By performing ROC curve analysis, we identified anti-TTG value at 62.7 U/ml 3 times the upper limit of normal to have 100% sensitivity and 99% specificity for prediction of diagnosis of CD. Our result support the recommendations by CD working group in European Society of Pediatric Gastroenterology, Hepatology, and Nutrition (ESPGHAN) enclosed in the recent guidelines for the diagnosis of coeliac disease in children and adolescents [32]. In asymptomatic children with CD-associated condition (like T1D), the guidelines recommend performance of upper endoscopy and intestinal biopsies if anti-TTG titres exceeds three times the upper limit of normal.

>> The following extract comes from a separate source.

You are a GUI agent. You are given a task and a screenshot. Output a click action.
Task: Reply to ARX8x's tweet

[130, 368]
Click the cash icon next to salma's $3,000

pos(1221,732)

If anti-TTG titres are low positive, that is less than three times upper limit of normal, the guidelines recommend one of two approaches to avoid unnecessary biopsies: first, the child may be followed on a normal gluten containing diet and anti-TTG testing to be repeated in 3 – 6 monthly intervals; the second option involves doing EMA and if positive the child should be referred for intestinal biopsies [32].

Conclusion

The prevalence rate of CD among Saudi children with T1D is among the highest in the world. Anti-TTG titres more than 3 times the upper limit of normal has very high sensitivity and specificity for diagnosis of CD in T1D children. In order to support the latter finding, larger prospective studies are needed.